El Niño, a warming of the waters in the central and eastern equatorial Pacific, is associated with a variety of weather patterns. One such pattern, a strong southern jet stream, brought a series of storms to drought-stricken California in early January. The jet stream took a dip to the south and a series of storms brought high winds, heavy rain, flooding, mountain snow and even a couple of tornado warnings. The effects from this El Niño have been anticipated in California for at least six months, with the hope being that it could be a “drought buster.’ Whether it will be or not won’t be known until spring, but if this week’s storms are any indication California’s water problems may ease a bit this year.
This El Niño got its official start in the late spring, when the rainy season is usually over in California, but a couple of late season storms in the southern part of the state were followed by the rainiest summer on record in San Diego and Los Angeles.
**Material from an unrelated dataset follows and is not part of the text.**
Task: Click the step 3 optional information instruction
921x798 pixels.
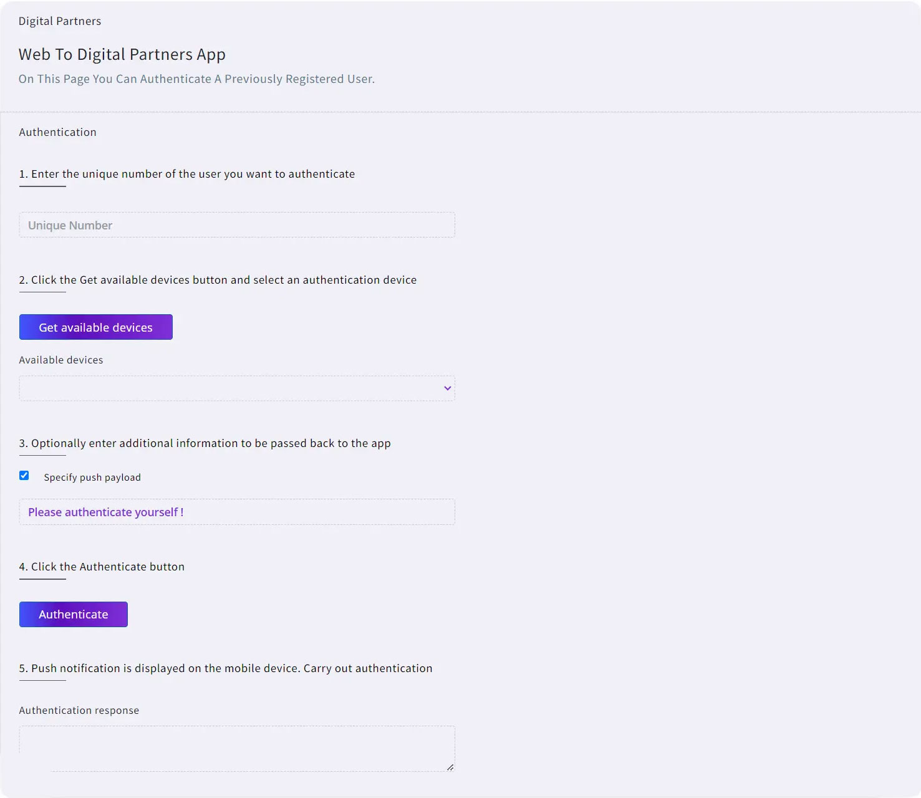Action: tap(205, 443)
This didn’t do much to lessen the drought conditions, but it did give hope that there might be more to come. “Traditional” El Niño storms ride in on a strong southern branch of the jet stream, rapidly bringing storm after storm into the state on the jet streams 100+ mile per hour winds.
The fall and early winter did not have this synoptic setup, so the storms that hit California were not what people typically think of as El Niño storms, but nevertheless they were good rainfall producers with decent snowfall totals in the mountains. On December 30, when the winter’s first manual snowpack survey was taken, the results were that for the state as a whole the water content of the snowpack was 105% of normal. While not terribly impressive, this was more than twice what the previous year’s survey found at the same time of year. More recent data from the automated SNOTEL sites shows the snowpack in all of the reporting basins (Northern Great Basin, Truckee River, Lake Tahoe, Carson River, Walker River and Klamath) reporting above average snowpack for the date.
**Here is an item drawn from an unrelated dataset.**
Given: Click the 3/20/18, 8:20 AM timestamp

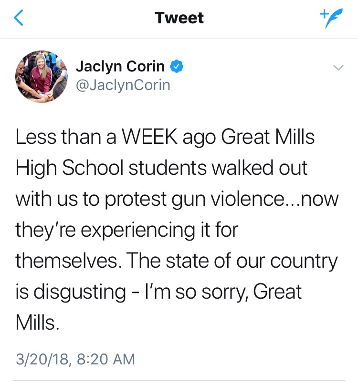Looking at the screenshot, I should [75, 359].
Another set of drought indicators are the Northern Sierra “8 Station Index” (8SI) and the San Joaquin “5 Station Index” (5SI) that are calculated from the cumulative rainfall at chosen sites in the Sierra Nevada. These indexes are use determine the water allocations for central valley farmers. The 8SI is about 96% of normal to date, but is actually well behind the value from last year at this time; while the 5SI is about 125% of normal. The difference is not too surprising since the 5SI sites are farther south and El Niño precipitation favors the southern portion of the state.
While it is far too early to tell whether or not this year’s strong El Niño will be a “drought buster”, it does appear that it’s off to a good start in terms of water supply, Californians are just keeping their fingers crossed that along with the much needed water, El Niño does also bring with it too much destruction.